Lors de l’explosion de l’usine, 31 personnes ont perdu la vie et environ 2500 personnes ont été blessées. Le site d’AZF a été en partie soufflé et de nombreux dégâts ont été observés dans tout le Sud Ouest de Toulouse. Les dégâts matériels ont été estimés à environ 2 milliards d’Euros.

15 ans plus tard les traces de la catastrophe industrielle sont de moins en moins visibles, mais de nombreux toulousains sont marqués à jamais par cet accident.

Une stèle commémorative est installée devant un monument
Une stèle commémorative est installée devant un monument, y sont inscrits les noms des 31 victimes

De la lointaine poudrerie à AZF dans la ville

Une longue histoire

En 1852, la municipalité de Toulouse décide de transférer la poudrerie historique du centre de la ville (Ile de Tounis) vers le sud de l’île du Ramier, dans un endroit plus isolé. Pendant la Première Guerre Mondiale, la poudrerie de Toulouse devient l’une des plus grandes de France et l’industrialisation du site se renforce par la construction d’une poudrerie supplémentaire. En 1918 le site industriel couvre près de 400 hectares, du sud de l’Ile du Ramier au Nord de l’actuelle Zone du Chapitre.

Le vendredi 21 septembre 1781 vers 10h30, la Poudrerie de Toulouse avait explosé ne faisant que des dégâts matériels dans le faubourg Saint Michel.(source)

En 1924, le site de cette seconde poudrerie est choisi comme lieu d’implantation de l’Office National Industriel de l’Azote (ONIA), qui prendra le nom de Grande Paroisse en 1987, puis d’AZF en 1990.

La ville encercle le plateau chimique

Après la Seconde Guerre Mondiale le site compte jusqu’à 30’000 emplois. Ce besoin de main d’œuvre est comblé par la construction d’ensemble d’habitations à proximité de l’usine.

Le Rond Point du 21 septembre
Le Rond Point du 21 septembre est à 2 kilomètres de l’usine AZF, il est officiellement nommé un an après l’explosion

Parfois ce sont l’ONIA ou la poudrerie qui participent à la construction de ces quartiers. Ainsi la poudrerie fait construire des logements dans les quartiers Saint Roch. De son côté l’ONIA participe activement au développement du quartier Papus. Par la suite des quartiers entiers sont construits à proximité des 2 usines pour répondre à l’expansion urbaine.

Empalot est construit alors que la poudrerie qui a été bombardée à la fin de la Seconde Guerre Mondiale ne refonctionne pas.
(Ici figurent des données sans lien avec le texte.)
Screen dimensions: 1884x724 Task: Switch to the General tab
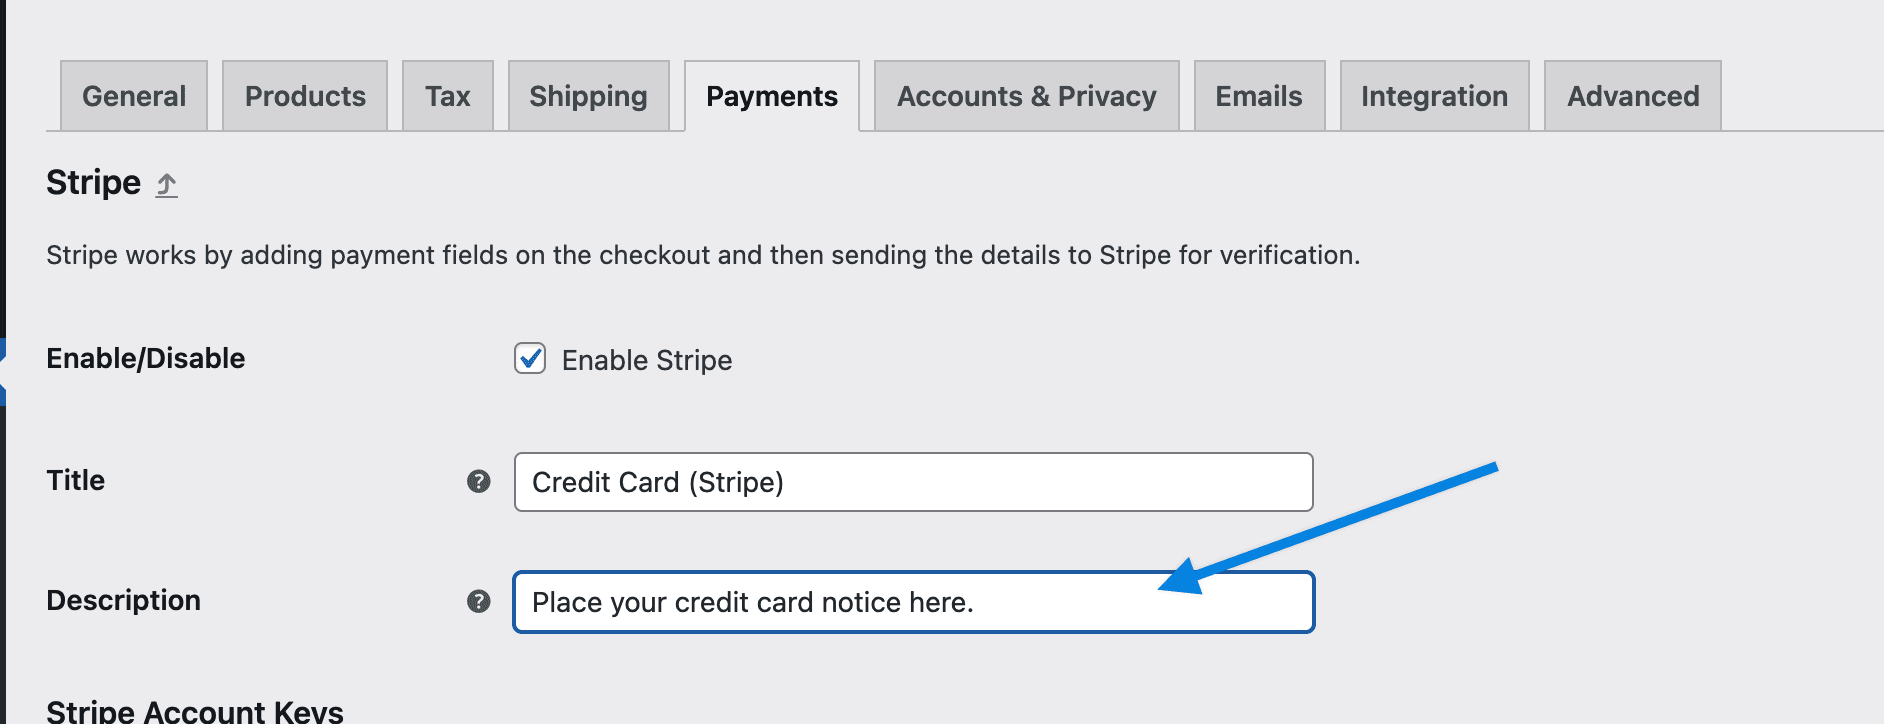click(x=134, y=96)
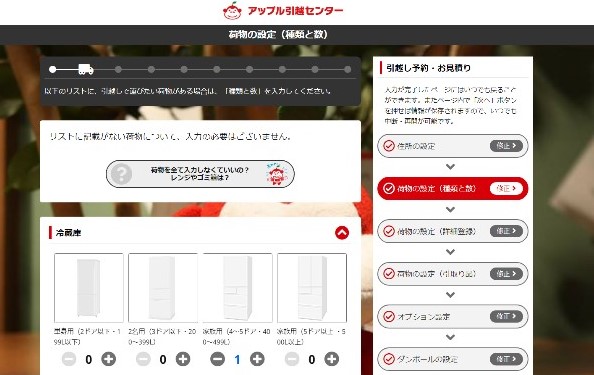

Les experts pensent que l’usine ne repartira pas et ne considèrent pas l’ONIA comme dangereuse.

Certains de ces quartiers sont construits sur d’anciens terrains du pôle chimique ayant appartenu à la poudrerie ou à l’ONIA.

Au début des années 70 les 2 usines sont encerclées par les habitations.

C’est aussi dans ces conditions qu’un centre de formation sort de terre. Au départ, c’est un centre de formation professionnel qui devient par la suite le centre d’apprentissage Gallieni.

Sur l’ile du Ramier c’est la résidence universitaire Daniel Faucher qui est construite à partir de 1954. Les bâtiments de la résidence universitaire jouxtent les moulins abandonnés de la poudrerie.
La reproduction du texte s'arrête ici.